» EXERCISE BRIEF
Where a line of the listing below includes the word "with", reproduce that line.

» TASK INPUTS
▬▬▬▬▬▬▬▬▬▬
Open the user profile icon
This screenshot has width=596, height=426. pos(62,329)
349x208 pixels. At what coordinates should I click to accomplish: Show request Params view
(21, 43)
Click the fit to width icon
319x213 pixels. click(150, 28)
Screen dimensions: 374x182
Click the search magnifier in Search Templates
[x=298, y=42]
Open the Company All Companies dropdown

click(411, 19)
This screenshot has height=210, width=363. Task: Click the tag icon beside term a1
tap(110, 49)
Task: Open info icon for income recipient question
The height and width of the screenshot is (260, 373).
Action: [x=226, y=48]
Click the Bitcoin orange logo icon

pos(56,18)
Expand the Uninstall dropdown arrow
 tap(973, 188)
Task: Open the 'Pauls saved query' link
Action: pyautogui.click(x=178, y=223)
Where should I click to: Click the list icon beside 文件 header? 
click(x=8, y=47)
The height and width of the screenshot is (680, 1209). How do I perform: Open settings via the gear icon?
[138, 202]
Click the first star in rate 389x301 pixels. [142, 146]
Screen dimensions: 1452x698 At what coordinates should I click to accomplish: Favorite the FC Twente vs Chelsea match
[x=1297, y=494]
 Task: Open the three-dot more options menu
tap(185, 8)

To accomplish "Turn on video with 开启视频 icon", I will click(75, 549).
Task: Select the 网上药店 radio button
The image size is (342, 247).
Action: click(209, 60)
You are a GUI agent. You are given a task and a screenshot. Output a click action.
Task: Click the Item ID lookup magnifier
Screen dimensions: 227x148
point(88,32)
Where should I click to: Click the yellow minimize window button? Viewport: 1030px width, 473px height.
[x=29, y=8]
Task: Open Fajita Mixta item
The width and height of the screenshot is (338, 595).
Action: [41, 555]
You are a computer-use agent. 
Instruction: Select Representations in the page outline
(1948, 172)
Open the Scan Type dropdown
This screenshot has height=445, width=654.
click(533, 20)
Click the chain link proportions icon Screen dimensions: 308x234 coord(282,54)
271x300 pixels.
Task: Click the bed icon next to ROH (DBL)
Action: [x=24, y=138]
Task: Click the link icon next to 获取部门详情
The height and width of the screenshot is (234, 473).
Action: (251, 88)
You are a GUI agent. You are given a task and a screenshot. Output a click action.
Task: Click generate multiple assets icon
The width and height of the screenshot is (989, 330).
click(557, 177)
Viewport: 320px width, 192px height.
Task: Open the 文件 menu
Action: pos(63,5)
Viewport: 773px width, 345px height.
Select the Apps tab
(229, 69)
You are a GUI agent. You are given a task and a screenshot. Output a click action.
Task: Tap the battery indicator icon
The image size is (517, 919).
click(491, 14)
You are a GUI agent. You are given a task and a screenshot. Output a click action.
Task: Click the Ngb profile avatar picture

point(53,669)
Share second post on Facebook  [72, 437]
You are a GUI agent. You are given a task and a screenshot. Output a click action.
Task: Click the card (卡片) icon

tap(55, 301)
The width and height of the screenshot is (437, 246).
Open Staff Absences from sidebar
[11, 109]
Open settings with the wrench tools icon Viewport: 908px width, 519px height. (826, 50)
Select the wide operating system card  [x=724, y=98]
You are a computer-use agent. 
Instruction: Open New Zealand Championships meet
▬▬▬▬▬▬▬▬▬▬
» SOLUTION TO THE EXERCISE
To accomplish "Turn on video with 开启视频 icon", I will click(75, 549).
Open settings with the wrench tools icon Viewport: 908px width, 519px height. (826, 50)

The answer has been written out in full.